Copy the items below verbatim, starting at the beginning of the items and ending with the line containing "(1493, 120)", with both of those lines included.

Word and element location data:
········

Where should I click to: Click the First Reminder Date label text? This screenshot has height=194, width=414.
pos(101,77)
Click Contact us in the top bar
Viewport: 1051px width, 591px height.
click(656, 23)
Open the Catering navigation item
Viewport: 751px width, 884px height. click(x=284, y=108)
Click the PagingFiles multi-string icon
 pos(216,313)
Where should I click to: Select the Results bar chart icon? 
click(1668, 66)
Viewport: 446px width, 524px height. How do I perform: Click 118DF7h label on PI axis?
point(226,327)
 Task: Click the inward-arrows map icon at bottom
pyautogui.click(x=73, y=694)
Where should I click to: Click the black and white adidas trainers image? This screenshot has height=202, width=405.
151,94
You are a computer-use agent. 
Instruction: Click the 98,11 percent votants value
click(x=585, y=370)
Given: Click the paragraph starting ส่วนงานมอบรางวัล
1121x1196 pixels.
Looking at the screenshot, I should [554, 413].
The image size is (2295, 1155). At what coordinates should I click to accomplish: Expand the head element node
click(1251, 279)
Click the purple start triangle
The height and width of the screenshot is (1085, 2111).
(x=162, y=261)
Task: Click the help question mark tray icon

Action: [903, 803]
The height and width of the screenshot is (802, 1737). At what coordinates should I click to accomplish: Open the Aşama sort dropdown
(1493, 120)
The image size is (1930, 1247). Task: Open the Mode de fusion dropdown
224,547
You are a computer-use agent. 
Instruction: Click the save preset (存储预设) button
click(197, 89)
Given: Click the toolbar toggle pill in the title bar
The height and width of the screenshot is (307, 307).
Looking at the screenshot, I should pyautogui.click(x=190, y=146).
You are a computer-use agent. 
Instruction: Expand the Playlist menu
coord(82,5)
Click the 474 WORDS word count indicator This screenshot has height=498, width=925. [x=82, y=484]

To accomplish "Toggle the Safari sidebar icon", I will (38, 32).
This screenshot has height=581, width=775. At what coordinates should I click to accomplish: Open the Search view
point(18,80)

········

• _Result_
Where should I click to: Click the First Reminder Date label text? This screenshot has height=194, width=414.
pos(101,77)
Click Contact us in the top bar
Viewport: 1051px width, 591px height.
click(656, 23)
Open the Catering navigation item
Viewport: 751px width, 884px height. click(x=284, y=108)
Click the PagingFiles multi-string icon
 pos(216,313)
Where should I click to: Select the Results bar chart icon? 
click(1668, 66)
Viewport: 446px width, 524px height. How do I perform: Click 118DF7h label on PI axis?
point(226,327)
 Task: Click the inward-arrows map icon at bottom
pyautogui.click(x=73, y=694)
Where should I click to: Click the black and white adidas trainers image? This screenshot has height=202, width=405.
151,94
You are a computer-use agent. 
Instruction: Click the 98,11 percent votants value
click(x=585, y=370)
Given: Click the paragraph starting ส่วนงานมอบรางวัล
1121x1196 pixels.
Looking at the screenshot, I should [554, 413].
The image size is (2295, 1155). At what coordinates should I click to accomplish: Expand the head element node
click(1251, 279)
Click the purple start triangle
The height and width of the screenshot is (1085, 2111).
(x=162, y=261)
Task: Click the help question mark tray icon

Action: [903, 803]
The height and width of the screenshot is (802, 1737). At what coordinates should I click to accomplish: Open the Aşama sort dropdown
(1493, 120)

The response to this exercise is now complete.